### Data excerpts ###

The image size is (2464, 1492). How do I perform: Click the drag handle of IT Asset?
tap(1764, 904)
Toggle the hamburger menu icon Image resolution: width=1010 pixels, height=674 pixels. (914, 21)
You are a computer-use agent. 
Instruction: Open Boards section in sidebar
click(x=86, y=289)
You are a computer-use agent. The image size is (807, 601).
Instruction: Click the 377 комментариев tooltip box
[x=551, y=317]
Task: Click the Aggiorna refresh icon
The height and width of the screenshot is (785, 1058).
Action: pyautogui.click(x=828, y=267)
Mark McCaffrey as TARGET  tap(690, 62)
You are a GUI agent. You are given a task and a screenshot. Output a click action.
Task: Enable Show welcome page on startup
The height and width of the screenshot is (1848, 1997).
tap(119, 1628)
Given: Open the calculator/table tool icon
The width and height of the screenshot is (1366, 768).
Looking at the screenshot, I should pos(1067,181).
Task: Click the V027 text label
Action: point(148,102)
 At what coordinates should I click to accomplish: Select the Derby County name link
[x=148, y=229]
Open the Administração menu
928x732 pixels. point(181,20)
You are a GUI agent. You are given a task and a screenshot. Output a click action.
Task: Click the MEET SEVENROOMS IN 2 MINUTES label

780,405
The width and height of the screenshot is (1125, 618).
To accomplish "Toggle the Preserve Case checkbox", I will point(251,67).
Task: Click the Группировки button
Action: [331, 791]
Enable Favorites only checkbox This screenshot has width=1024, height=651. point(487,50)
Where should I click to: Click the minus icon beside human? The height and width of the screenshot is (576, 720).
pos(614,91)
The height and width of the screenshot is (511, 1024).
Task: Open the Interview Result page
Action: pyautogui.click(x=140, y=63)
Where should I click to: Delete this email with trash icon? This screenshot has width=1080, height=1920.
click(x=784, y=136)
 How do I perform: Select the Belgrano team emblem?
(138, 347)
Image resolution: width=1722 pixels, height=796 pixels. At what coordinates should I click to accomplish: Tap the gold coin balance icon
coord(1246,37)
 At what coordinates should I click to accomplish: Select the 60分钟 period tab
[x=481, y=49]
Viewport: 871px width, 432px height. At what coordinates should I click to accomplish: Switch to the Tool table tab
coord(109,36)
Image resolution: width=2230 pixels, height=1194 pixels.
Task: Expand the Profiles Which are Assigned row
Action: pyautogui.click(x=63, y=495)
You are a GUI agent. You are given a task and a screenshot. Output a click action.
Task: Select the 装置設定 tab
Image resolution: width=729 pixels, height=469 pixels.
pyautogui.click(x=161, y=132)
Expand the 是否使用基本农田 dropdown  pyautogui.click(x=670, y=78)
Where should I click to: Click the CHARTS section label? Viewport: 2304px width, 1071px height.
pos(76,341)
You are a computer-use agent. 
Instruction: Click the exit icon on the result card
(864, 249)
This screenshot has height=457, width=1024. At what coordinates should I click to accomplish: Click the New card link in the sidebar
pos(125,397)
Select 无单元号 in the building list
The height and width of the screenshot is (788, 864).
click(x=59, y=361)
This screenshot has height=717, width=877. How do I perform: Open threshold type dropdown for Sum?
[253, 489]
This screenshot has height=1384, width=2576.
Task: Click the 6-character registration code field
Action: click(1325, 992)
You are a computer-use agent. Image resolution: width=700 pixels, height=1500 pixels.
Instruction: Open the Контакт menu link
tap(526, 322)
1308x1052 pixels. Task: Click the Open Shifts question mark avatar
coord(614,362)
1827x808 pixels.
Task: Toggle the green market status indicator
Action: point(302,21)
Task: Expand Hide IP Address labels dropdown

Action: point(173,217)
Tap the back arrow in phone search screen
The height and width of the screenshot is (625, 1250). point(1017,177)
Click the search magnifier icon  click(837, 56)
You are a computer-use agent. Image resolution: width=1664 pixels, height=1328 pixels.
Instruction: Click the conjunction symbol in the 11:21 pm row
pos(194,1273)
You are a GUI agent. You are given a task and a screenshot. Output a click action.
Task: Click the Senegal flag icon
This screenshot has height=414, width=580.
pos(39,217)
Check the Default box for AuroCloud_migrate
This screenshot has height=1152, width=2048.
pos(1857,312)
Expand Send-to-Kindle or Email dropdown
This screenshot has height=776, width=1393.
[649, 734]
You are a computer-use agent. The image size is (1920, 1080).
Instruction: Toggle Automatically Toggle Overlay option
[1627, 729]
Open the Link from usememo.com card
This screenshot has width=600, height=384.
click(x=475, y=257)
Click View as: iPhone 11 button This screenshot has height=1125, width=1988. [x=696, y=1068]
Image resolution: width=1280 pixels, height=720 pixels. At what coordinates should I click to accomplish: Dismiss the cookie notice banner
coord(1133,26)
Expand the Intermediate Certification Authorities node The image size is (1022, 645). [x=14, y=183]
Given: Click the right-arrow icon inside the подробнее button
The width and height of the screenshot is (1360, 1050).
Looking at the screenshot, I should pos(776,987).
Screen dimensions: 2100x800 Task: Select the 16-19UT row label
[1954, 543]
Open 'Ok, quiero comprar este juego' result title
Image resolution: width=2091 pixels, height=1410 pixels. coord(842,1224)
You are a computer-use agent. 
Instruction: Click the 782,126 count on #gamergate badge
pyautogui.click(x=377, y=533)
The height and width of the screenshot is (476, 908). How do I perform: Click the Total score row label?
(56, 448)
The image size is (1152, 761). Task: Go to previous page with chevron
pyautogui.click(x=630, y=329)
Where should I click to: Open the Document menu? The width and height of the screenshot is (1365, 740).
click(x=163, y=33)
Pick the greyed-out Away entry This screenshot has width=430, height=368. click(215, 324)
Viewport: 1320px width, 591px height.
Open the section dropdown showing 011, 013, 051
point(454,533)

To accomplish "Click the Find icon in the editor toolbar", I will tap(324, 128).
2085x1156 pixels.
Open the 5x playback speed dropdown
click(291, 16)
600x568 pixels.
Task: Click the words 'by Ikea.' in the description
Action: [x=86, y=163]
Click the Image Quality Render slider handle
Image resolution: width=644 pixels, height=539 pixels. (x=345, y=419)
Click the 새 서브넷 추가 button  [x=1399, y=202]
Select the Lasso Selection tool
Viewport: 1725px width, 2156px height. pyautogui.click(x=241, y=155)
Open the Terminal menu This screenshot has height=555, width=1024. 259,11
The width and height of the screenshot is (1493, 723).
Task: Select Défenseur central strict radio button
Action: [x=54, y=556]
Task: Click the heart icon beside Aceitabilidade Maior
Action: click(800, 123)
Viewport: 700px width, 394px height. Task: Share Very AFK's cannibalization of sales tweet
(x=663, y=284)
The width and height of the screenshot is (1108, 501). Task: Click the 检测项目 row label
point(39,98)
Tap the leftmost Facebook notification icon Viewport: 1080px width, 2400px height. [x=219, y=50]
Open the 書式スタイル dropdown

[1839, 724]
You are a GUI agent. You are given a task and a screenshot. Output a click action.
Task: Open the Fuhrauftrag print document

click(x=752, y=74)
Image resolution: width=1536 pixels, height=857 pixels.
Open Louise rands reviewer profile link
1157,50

###

# [Exercise]
Rewrite the entries above, switching each occurrence of "GUI agent" to "interface agent" and leaving everything else unchanged.

# [Reply to the task]
The image size is (2464, 1492). How do I perform: Click the drag handle of IT Asset?
tap(1764, 904)
Toggle the hamburger menu icon Image resolution: width=1010 pixels, height=674 pixels. (914, 21)
You are a computer-use agent. 
Instruction: Open Boards section in sidebar
click(x=86, y=289)
You are a computer-use agent. The image size is (807, 601).
Instruction: Click the 377 комментариев tooltip box
[x=551, y=317]
Task: Click the Aggiorna refresh icon
The height and width of the screenshot is (785, 1058).
Action: pyautogui.click(x=828, y=267)
Mark McCaffrey as TARGET  tap(690, 62)
You are a interface agent. You are given a task and a screenshot. Output a click action.
Task: Enable Show welcome page on startup
The height and width of the screenshot is (1848, 1997).
tap(119, 1628)
Given: Open the calculator/table tool icon
The width and height of the screenshot is (1366, 768).
Looking at the screenshot, I should pos(1067,181).
Task: Click the V027 text label
Action: point(148,102)
 At what coordinates should I click to accomplish: Select the Derby County name link
[x=148, y=229]
Open the Administração menu
928x732 pixels. point(181,20)
You are a interface agent. You are given a task and a screenshot. Output a click action.
Task: Click the MEET SEVENROOMS IN 2 MINUTES label

780,405
The width and height of the screenshot is (1125, 618).
To accomplish "Toggle the Preserve Case checkbox", I will point(251,67).
Task: Click the Группировки button
Action: [331, 791]
Enable Favorites only checkbox This screenshot has width=1024, height=651. point(487,50)
Where should I click to: Click the minus icon beside human? The height and width of the screenshot is (576, 720).
pos(614,91)
The height and width of the screenshot is (511, 1024).
Task: Open the Interview Result page
Action: pyautogui.click(x=140, y=63)
Where should I click to: Delete this email with trash icon? This screenshot has width=1080, height=1920.
click(x=784, y=136)
 How do I perform: Select the Belgrano team emblem?
(138, 347)
Image resolution: width=1722 pixels, height=796 pixels. At what coordinates should I click to accomplish: Tap the gold coin balance icon
coord(1246,37)
 At what coordinates should I click to accomplish: Select the 60分钟 period tab
[x=481, y=49]
Viewport: 871px width, 432px height. At what coordinates should I click to accomplish: Switch to the Tool table tab
coord(109,36)
Image resolution: width=2230 pixels, height=1194 pixels.
Task: Expand the Profiles Which are Assigned row
Action: pyautogui.click(x=63, y=495)
You are a interface agent. You are given a task and a screenshot. Output a click action.
Task: Select the 装置設定 tab
Image resolution: width=729 pixels, height=469 pixels.
pyautogui.click(x=161, y=132)
Expand the 是否使用基本农田 dropdown  pyautogui.click(x=670, y=78)
Where should I click to: Click the CHARTS section label? Viewport: 2304px width, 1071px height.
pos(76,341)
You are a computer-use agent. 
Instruction: Click the exit icon on the result card
(864, 249)
This screenshot has height=457, width=1024. At what coordinates should I click to accomplish: Click the New card link in the sidebar
pos(125,397)
Select 无单元号 in the building list
The height and width of the screenshot is (788, 864).
click(x=59, y=361)
This screenshot has height=717, width=877. How do I perform: Open threshold type dropdown for Sum?
[253, 489]
This screenshot has height=1384, width=2576.
Task: Click the 6-character registration code field
Action: click(1325, 992)
You are a computer-use agent. Image resolution: width=700 pixels, height=1500 pixels.
Instruction: Open the Контакт menu link
tap(526, 322)
1308x1052 pixels. Task: Click the Open Shifts question mark avatar
coord(614,362)
1827x808 pixels.
Task: Toggle the green market status indicator
Action: point(302,21)
Task: Expand Hide IP Address labels dropdown

Action: point(173,217)
Tap the back arrow in phone search screen
The height and width of the screenshot is (625, 1250). point(1017,177)
Click the search magnifier icon  click(837, 56)
You are a computer-use agent. Image resolution: width=1664 pixels, height=1328 pixels.
Instruction: Click the conjunction symbol in the 11:21 pm row
pos(194,1273)
You are a interface agent. You are given a task and a screenshot. Output a click action.
Task: Click the Senegal flag icon
This screenshot has height=414, width=580.
pos(39,217)
Check the Default box for AuroCloud_migrate
This screenshot has height=1152, width=2048.
pos(1857,312)
Expand Send-to-Kindle or Email dropdown
This screenshot has height=776, width=1393.
[649, 734]
You are a computer-use agent. The image size is (1920, 1080).
Instruction: Toggle Automatically Toggle Overlay option
[1627, 729]
Open the Link from usememo.com card
This screenshot has width=600, height=384.
click(x=475, y=257)
Click View as: iPhone 11 button This screenshot has height=1125, width=1988. [x=696, y=1068]
Image resolution: width=1280 pixels, height=720 pixels. At what coordinates should I click to accomplish: Dismiss the cookie notice banner
coord(1133,26)
Expand the Intermediate Certification Authorities node The image size is (1022, 645). [x=14, y=183]
Given: Click the right-arrow icon inside the подробнее button
The width and height of the screenshot is (1360, 1050).
Looking at the screenshot, I should pos(776,987).
Screen dimensions: 2100x800 Task: Select the 16-19UT row label
[1954, 543]
Open 'Ok, quiero comprar este juego' result title
Image resolution: width=2091 pixels, height=1410 pixels. coord(842,1224)
You are a computer-use agent. 
Instruction: Click the 782,126 count on #gamergate badge
pyautogui.click(x=377, y=533)
The height and width of the screenshot is (476, 908). How do I perform: Click the Total score row label?
(56, 448)
The image size is (1152, 761). Task: Go to previous page with chevron
pyautogui.click(x=630, y=329)
Where should I click to: Open the Document menu? The width and height of the screenshot is (1365, 740).
click(x=163, y=33)
Pick the greyed-out Away entry This screenshot has width=430, height=368. click(215, 324)
Viewport: 1320px width, 591px height.
Open the section dropdown showing 011, 013, 051
point(454,533)

To accomplish "Click the Find icon in the editor toolbar", I will tap(324, 128).
2085x1156 pixels.
Open the 5x playback speed dropdown
click(291, 16)
600x568 pixels.
Task: Click the words 'by Ikea.' in the description
Action: [x=86, y=163]
Click the Image Quality Render slider handle
Image resolution: width=644 pixels, height=539 pixels. (x=345, y=419)
Click the 새 서브넷 추가 button  [x=1399, y=202]
Select the Lasso Selection tool
Viewport: 1725px width, 2156px height. pyautogui.click(x=241, y=155)
Open the Terminal menu This screenshot has height=555, width=1024. 259,11
The width and height of the screenshot is (1493, 723).
Task: Select Défenseur central strict radio button
Action: [x=54, y=556]
Task: Click the heart icon beside Aceitabilidade Maior
Action: click(800, 123)
Viewport: 700px width, 394px height. Task: Share Very AFK's cannibalization of sales tweet
(x=663, y=284)
The width and height of the screenshot is (1108, 501). Task: Click the 检测项目 row label
point(39,98)
Tap the leftmost Facebook notification icon Viewport: 1080px width, 2400px height. [x=219, y=50]
Open the 書式スタイル dropdown

[1839, 724]
You are a interface agent. You are given a task and a screenshot. Output a click action.
Task: Open the Fuhrauftrag print document

click(x=752, y=74)
Image resolution: width=1536 pixels, height=857 pixels.
Open Louise rands reviewer profile link
1157,50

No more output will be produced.